膝手術からの回復ガイド
関節鏡下の外来膝手術は、全身麻酔下で行う膝関節全置換術よりも回復に時間がかかることがあります。回復の速さは、指示に従う度合いや自己管理の積極性に大きく左右されます。
関節鏡下膝手術からの回復
- 手術時間:30分~2時間程度です。
- 回復室での滞在:1~4時間ほどです。
- 搬送の手配:自宅までの送迎は必ず誰かに頼みましょう。
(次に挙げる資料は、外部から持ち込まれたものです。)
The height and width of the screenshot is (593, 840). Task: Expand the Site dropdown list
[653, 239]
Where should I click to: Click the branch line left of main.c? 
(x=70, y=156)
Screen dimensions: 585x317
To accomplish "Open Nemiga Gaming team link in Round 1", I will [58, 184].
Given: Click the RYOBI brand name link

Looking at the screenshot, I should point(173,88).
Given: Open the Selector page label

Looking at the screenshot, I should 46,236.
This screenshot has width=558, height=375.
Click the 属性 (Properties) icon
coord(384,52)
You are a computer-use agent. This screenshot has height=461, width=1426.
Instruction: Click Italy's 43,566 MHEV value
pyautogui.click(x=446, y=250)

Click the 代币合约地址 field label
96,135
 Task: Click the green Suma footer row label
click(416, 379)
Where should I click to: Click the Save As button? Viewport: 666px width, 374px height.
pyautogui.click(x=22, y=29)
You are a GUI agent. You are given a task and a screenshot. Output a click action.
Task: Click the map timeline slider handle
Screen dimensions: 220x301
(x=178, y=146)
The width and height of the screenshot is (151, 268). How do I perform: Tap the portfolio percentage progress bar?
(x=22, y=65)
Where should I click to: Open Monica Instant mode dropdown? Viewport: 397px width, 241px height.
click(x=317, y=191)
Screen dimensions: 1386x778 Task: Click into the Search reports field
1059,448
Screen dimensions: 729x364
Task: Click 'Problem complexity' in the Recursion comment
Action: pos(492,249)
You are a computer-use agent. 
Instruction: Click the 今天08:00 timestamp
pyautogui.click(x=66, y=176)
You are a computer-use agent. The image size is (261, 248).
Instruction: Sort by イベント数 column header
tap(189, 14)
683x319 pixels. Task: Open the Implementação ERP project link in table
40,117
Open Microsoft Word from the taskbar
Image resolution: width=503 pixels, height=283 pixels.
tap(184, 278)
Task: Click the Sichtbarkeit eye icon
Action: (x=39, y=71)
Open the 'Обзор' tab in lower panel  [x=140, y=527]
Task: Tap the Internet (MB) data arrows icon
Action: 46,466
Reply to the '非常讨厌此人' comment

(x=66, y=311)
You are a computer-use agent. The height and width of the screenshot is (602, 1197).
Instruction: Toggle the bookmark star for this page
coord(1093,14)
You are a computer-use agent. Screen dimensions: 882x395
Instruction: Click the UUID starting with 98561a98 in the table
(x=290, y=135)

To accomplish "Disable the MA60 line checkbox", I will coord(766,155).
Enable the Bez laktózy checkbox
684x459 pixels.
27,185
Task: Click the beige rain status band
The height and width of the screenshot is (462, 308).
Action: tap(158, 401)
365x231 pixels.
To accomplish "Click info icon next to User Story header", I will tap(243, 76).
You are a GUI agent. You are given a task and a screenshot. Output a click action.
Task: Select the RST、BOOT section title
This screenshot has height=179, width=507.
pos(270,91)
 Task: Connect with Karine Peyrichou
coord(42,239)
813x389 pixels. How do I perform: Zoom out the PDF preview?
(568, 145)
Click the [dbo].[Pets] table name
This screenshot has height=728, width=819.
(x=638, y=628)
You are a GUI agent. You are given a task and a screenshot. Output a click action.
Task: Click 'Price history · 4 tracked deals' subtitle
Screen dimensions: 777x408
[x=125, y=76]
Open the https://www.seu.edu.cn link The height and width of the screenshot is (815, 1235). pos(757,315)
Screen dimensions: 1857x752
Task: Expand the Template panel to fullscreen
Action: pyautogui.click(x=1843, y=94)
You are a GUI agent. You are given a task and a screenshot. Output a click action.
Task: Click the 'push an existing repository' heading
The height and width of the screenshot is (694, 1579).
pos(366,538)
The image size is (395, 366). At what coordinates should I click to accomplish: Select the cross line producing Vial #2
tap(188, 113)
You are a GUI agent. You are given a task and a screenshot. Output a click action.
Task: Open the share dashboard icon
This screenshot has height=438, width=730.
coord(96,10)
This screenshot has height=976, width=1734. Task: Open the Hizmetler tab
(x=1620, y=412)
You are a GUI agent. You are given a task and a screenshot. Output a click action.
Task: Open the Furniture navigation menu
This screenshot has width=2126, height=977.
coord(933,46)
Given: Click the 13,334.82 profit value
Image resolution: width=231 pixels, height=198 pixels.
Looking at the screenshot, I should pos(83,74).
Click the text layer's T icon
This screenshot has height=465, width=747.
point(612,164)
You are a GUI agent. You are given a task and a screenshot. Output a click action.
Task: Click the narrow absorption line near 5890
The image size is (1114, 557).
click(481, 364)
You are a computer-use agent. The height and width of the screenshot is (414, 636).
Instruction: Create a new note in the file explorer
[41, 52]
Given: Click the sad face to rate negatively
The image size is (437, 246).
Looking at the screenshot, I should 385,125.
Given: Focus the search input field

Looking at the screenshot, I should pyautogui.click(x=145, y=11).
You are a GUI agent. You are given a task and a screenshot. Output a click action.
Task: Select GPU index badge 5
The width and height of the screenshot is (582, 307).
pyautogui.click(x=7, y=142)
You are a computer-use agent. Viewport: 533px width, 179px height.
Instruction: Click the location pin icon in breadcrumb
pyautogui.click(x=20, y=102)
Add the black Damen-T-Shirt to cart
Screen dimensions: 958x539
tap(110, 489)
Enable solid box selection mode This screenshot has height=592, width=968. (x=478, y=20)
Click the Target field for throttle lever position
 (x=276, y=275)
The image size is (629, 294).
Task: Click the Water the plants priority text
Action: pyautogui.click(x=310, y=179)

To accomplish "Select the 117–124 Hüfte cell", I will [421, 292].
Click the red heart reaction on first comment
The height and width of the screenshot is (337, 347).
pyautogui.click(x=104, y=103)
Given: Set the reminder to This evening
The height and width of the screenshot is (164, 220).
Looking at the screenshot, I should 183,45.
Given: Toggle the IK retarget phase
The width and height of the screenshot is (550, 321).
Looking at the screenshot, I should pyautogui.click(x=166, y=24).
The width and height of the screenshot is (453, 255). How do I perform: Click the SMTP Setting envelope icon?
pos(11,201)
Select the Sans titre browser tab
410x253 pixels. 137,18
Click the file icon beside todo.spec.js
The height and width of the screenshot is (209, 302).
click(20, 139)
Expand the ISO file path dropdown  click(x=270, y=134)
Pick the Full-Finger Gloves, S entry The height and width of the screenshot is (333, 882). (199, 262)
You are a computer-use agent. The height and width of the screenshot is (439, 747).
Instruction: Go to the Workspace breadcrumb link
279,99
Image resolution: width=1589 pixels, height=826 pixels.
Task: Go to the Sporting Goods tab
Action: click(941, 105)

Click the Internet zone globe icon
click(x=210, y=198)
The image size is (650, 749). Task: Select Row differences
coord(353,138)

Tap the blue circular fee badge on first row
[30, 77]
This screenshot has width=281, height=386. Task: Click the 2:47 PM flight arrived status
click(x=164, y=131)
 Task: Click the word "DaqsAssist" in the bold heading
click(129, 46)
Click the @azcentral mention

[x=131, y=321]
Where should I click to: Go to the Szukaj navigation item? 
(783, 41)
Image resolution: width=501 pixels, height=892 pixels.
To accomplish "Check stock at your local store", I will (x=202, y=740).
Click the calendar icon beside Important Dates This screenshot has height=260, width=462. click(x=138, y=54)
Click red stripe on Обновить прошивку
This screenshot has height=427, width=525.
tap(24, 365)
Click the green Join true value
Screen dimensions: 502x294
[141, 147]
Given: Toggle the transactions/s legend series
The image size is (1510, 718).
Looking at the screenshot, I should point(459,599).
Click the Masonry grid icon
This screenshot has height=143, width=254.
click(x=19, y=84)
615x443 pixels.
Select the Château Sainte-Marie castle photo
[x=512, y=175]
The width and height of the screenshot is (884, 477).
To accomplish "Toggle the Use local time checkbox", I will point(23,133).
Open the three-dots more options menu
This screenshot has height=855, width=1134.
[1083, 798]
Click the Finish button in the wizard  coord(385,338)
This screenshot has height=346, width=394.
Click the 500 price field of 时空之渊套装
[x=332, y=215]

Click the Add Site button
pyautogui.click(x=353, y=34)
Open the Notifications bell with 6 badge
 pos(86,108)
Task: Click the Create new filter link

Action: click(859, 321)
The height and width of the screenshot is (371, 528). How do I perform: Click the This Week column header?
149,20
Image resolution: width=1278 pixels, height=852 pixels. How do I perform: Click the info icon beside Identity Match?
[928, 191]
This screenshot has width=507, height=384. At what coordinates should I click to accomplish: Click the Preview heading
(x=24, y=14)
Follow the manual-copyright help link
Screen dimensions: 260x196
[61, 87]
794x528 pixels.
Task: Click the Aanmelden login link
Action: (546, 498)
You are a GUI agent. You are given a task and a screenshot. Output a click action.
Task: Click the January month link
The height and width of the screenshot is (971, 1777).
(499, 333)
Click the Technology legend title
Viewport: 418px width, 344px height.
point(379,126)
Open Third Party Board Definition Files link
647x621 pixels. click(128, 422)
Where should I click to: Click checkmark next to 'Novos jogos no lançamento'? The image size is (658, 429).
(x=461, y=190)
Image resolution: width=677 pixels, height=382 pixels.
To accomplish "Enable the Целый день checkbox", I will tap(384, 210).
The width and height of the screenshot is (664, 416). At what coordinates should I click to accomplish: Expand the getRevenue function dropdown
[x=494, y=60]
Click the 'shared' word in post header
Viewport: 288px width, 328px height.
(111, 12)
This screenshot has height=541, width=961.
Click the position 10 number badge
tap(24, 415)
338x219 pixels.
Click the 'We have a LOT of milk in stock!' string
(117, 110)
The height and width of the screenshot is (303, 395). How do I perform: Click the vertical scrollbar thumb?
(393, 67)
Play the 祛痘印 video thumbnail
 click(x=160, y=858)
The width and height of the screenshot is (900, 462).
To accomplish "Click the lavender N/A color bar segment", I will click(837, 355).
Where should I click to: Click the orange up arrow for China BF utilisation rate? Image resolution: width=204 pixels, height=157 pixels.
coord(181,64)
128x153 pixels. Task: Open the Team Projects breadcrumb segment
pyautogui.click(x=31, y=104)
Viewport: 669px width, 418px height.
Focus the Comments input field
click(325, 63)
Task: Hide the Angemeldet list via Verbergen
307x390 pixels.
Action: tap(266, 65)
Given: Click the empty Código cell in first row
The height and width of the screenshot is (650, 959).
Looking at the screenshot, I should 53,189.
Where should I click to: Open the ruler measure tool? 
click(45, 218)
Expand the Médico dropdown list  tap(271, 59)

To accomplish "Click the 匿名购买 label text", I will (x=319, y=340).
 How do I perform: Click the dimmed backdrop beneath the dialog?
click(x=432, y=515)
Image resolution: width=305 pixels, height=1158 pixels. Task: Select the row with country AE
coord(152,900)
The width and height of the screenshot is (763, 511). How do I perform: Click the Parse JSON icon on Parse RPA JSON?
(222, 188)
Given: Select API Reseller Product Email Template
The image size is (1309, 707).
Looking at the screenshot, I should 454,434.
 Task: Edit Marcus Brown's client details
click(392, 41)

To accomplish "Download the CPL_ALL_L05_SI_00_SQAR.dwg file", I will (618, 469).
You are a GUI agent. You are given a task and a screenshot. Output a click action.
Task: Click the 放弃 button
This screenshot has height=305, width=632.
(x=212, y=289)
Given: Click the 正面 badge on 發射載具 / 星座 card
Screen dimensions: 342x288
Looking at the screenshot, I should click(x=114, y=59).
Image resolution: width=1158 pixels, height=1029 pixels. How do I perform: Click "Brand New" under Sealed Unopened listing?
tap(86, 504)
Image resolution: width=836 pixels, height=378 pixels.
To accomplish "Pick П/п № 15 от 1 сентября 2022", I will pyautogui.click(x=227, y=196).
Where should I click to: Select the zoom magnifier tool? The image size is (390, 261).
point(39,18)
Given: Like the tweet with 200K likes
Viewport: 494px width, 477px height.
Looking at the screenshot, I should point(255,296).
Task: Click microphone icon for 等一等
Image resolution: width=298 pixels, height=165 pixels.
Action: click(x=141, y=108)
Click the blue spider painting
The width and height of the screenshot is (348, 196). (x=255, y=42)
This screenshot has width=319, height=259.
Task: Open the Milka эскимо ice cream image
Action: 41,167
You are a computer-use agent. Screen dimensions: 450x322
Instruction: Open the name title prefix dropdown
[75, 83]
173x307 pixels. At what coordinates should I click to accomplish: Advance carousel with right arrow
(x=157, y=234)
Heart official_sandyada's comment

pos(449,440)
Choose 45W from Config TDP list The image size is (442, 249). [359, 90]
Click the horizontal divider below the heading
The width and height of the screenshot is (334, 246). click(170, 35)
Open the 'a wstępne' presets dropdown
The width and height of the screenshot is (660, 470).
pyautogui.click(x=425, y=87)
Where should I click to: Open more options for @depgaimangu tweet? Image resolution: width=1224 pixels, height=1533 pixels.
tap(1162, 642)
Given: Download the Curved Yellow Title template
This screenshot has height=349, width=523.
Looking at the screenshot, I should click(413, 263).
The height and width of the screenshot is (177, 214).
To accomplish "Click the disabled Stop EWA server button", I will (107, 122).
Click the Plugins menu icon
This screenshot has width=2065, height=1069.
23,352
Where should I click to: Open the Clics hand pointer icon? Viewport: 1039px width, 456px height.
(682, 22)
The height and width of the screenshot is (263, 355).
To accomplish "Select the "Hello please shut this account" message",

自分で歩いて移動したり、運転したりすると回復が遅れます。
- 脚の位置:手術後数日間は脚を枕の上に上げて安静にします。
- 氷嚢の使用:医師の指示に従い、腫れや痛みを抑えるために氷嚢を当てます。
- 抗生物質の完遂:処方された抗生物質は必ず最後まで服用し、感染リスクを防ぎます。
- 入浴・シャワー:シャワーは水流を手術部位から遠ざけ、浴槽に浸かるのは避けましょう。
- 荷重:医師の許可のもと、痛みが許す範囲で徐々に脚に体重をかけます。
- 杖・松葉杖の離脱:可能な限り早く、松葉杖や杖から離れます。
- 運転:医師の許可が出れば、1~2週間後に運転を再開できます。
- 仕事復帰:術後チェックと医師の許可が得られたら、1~2週間で軽い業務に戻ります。
- 歩行補助具の使用期間:2~4週間は歩行器や松葉杖を使用し、その後も数週間は杖を使うことがあります。
膝関節置換術からの回復
- 手術時間:75分~2時間程度です。
- 回復室での滞在:数時間です。
- 理学療法の開始:手術当日または翌日からリハビリを開始します。
- 退院時期:手術後3~4日目に自宅へ帰ります。
- 在宅ケアの検討:一人暮らしの場合は、術後5~7日間の介護サービスを利用すると安心です。
- 入浴:足元が安定したらシャワーを浴びますが、噴射は手術部位に直接当てず、ドレッシングが濡れないようにします。
- 疼痛管理:重い鎮痛薬は徐々に減らし、抗生物質は指示通りに服用し続けます。
- 運転再開:医師と相談の上、3~6週間後に運転を再開できます。
- 仕事復帰:体調と医療チームの許可を得て、無理のない範囲で仕事や日常生活に戻ります。
術後は医師や理学療法士の指示を守り、適切なリハビリと生活管理を行うことが早期回復の鍵です。